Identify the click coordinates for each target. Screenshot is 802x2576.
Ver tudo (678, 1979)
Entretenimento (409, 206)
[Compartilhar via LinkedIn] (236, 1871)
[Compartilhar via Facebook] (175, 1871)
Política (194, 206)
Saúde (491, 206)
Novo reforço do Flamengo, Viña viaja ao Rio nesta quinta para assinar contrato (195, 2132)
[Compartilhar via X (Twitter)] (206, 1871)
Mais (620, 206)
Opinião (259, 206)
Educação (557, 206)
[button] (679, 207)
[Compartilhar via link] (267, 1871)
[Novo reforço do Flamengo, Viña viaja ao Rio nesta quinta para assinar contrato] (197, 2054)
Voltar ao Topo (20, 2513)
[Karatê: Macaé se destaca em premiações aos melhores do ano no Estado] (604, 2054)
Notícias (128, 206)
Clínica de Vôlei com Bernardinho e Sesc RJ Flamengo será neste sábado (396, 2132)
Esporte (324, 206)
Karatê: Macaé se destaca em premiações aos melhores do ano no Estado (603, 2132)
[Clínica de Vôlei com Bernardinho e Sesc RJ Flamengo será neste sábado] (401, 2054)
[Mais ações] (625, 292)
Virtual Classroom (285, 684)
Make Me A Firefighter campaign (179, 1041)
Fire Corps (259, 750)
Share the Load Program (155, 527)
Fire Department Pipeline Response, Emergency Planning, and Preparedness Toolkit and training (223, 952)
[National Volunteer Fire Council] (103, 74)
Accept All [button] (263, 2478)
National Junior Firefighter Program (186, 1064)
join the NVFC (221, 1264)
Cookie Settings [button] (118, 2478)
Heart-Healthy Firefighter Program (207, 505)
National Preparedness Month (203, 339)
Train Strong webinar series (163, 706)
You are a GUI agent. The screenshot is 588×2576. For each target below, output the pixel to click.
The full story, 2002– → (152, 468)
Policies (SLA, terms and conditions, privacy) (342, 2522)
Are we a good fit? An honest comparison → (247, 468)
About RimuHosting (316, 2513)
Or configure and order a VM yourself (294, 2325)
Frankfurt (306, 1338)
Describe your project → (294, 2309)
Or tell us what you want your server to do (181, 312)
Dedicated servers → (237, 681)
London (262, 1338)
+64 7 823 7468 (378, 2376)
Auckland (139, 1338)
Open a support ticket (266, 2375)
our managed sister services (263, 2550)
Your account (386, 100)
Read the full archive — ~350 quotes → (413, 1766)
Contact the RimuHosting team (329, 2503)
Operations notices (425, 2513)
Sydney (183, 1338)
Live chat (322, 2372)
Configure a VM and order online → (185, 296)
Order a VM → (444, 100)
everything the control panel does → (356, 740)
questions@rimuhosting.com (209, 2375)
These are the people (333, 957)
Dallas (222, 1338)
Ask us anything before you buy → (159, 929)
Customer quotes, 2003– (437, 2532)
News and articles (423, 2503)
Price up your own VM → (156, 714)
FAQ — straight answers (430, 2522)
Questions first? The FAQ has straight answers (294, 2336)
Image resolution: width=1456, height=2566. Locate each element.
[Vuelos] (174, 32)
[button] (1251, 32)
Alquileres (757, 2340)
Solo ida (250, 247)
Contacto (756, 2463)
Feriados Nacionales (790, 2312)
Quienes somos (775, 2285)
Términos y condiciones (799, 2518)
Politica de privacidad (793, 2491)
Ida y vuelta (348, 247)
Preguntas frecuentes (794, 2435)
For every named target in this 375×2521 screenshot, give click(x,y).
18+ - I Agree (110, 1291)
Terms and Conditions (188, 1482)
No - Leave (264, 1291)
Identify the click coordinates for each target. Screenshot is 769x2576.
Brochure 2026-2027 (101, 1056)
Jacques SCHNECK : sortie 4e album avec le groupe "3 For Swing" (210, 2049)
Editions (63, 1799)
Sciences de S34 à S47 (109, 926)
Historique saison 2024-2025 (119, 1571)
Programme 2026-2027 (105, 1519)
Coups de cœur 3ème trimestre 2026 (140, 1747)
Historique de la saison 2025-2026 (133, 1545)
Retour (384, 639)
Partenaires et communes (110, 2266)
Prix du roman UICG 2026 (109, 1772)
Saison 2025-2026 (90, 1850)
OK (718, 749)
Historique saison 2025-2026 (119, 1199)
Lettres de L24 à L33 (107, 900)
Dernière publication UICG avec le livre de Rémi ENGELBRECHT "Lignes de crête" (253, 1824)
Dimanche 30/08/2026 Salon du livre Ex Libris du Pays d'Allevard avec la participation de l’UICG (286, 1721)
------------------------------------------------
■ Work to be completed
Pull out every line holding "National" from the records above, and copy it.

■ Result for this exercise
[National Volunteer Fire Council] (103, 74)
National Junior Firefighter Program (186, 1064)
National Preparedness Month (203, 339)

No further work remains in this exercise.